Sunday, October 28, 2007

I'll Pack Next Weekend, Honest

For someone who's meant to be packing up her flat ready for the Big Move, I'm having a lovely time merrily filling it with more stuff.

Here are some things that have found their way into the flat over the past few days:

1. A 1940s wardrobe that I bought ten years ago, and which has been in the possession of my brother and the lovely L for the past five years or so. Inside it's divided into wood and glass compartments with neat enamel labels reading 'Shirts', 'Hats', 'Ties', 'Pyjamas', and so on. 'There's one section that leads to Narnia,' said my brother, matter of factly, 'but I got bored of that one. I prefer the 'Hats' section now.'

2. Two office chairs, one orthopaedic, one not.

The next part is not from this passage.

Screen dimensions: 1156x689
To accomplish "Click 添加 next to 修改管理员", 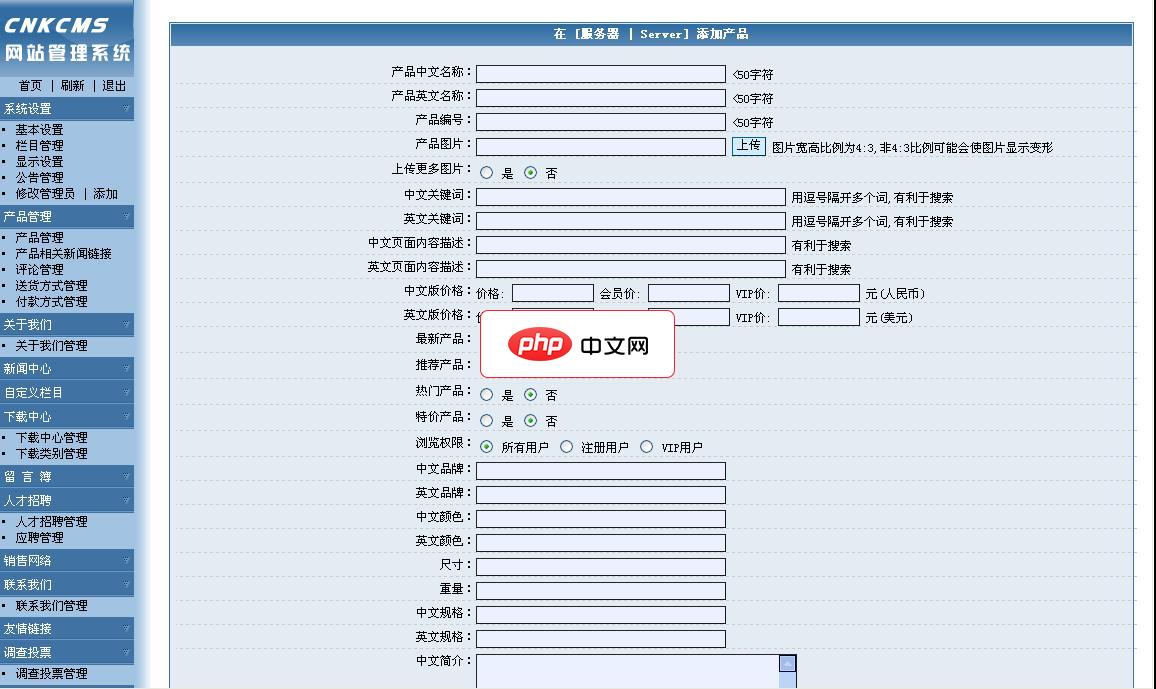I will click(x=106, y=193).
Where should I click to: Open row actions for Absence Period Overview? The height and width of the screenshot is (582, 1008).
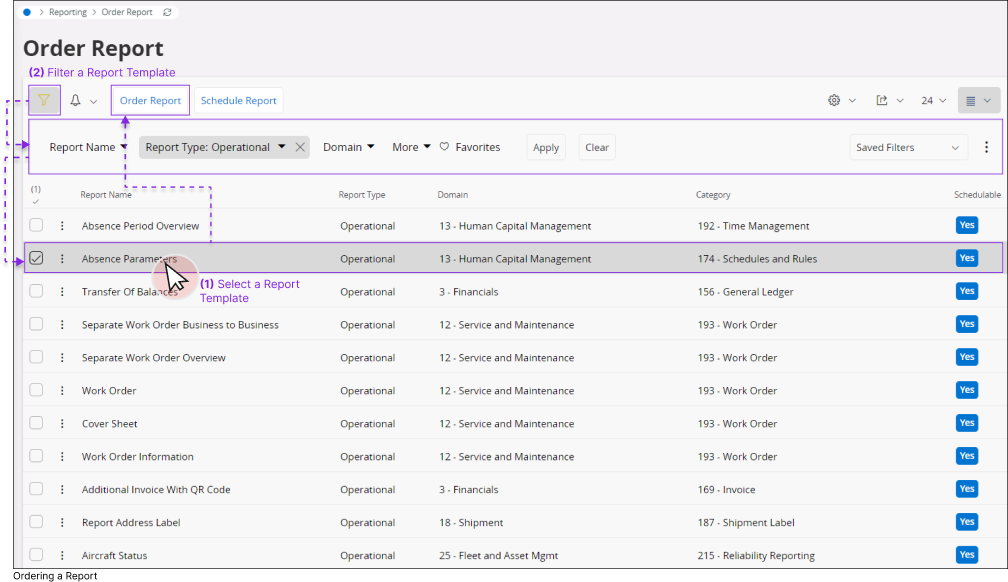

3. A large, old, seaman's chest (the wood and metal sort, not a torso, that would be horrible), of the sort that, if my life were a Susan Cooper novel, would probably yield up an ancient brass telescope case with a rolled up map inside with obscure instructions written in Old English, pointing to the location of the resting place of the Holy Grail. (I've checked though, and it only has air fresheners in it.)

4. Two more Pantone mugs. I already had the orange one, and now I have the lime green and the red one* as well. These are the greatest mugs ever, and I will not stop until I have them ALL.


5. A black silk 50s-style dress with a big bow on it, for the awards bash on Thursday. In my mind I look like Audrey Hepburn in it. Then I remember that Audrey Hepburn wasn't five feet tall with a scruffy blonde mop, and that I probably look more like a dwarf version of Jilly Goolden.

6. A second-hand copy of The Fields Beneath, by Gillian Tindall, which I had a copy of before and then lost**. It's the most engaging and beautifully written bit of social history you're ever likely to read. It's a very female take on history: eschewing dates and battles and timelines for a more organic view of how London's ancient past can still be sensed and detected and felt in the present.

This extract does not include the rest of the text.